Document text:
The Ecclesiastical History of the English People was one of the most reproduced texts of the Middle Ages, with nearly 200 manuscripts. Faulkner stated that the hymn connects scholars to the earliest stages of English writing.
The manuscript found in Rome dates from the 9th century. Two earlier copies contain the poem in Old English, but as later additions, scribbled in the margin or added outside the main body of the text.
This difference made the Roman copy important. Before it, the oldest manuscript with this feature dated from the early 12th century. The find brings this record forward by three centuries.
Faulkner stated that Caedmon’s poem can be considered the beginning of English literature. He highlighted that only about three million words of Old English have survived, mostly from texts of the 10th and 11th centuries.
The journey of the book to Rome
The copy of Bede’s work was transcribed by monks in the scriptorium of the Benedictine abbey of Nonantola, near present-day Modena, in northern Italy. The site was an important center of medieval transcription.
In the 17th century, with the decline of the abbey, its collection passed through Rome, the Vatican, and a small church. Part of the texts disappeared and only resurfaced in the early 19th century with international collectors.

Provided data:
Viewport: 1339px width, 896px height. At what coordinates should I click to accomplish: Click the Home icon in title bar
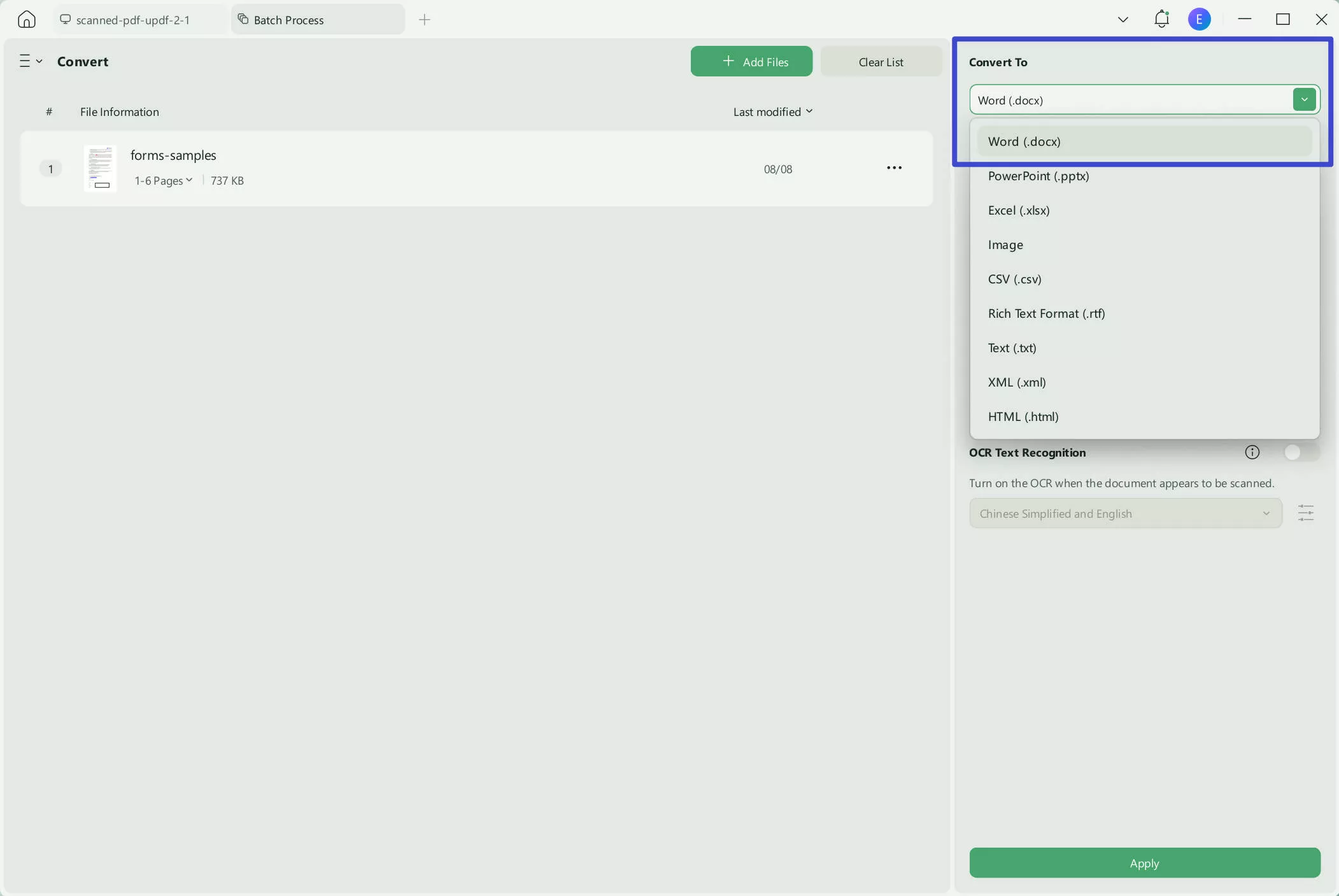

Written problem:
Can you write the next part of the passage about the Bede manuscript found in Rome, picking up after its last sentence? None of the data is needed here.

Exercise output:
The copy came into the hands of the English antiquarian Thomas Phillipps, then was acquired by the Swiss Martin Bodmer and, in the 20th century, was in New York, in the collection of the Austrian bookseller HP Kraus.
The Italian Ministry of Culture bought the manuscript from Kraus in 1972. Since then, the text has remained in the library of Rome, where it received little attention until the work conducted by Magnanti.
Digitization paved the way for new discoveries
Magnanti had been studying Bede’s work for more than four years and was preparing a catalog of existing copies. She located the book in the catalog, consulted the library, and received digital images three months later.
Valentina Longo stated that the Nonantolan collection was digitized and is available for free on the website. Andrea Cappa, head of the manuscripts department, said that the discovery could pave the way for other new international research.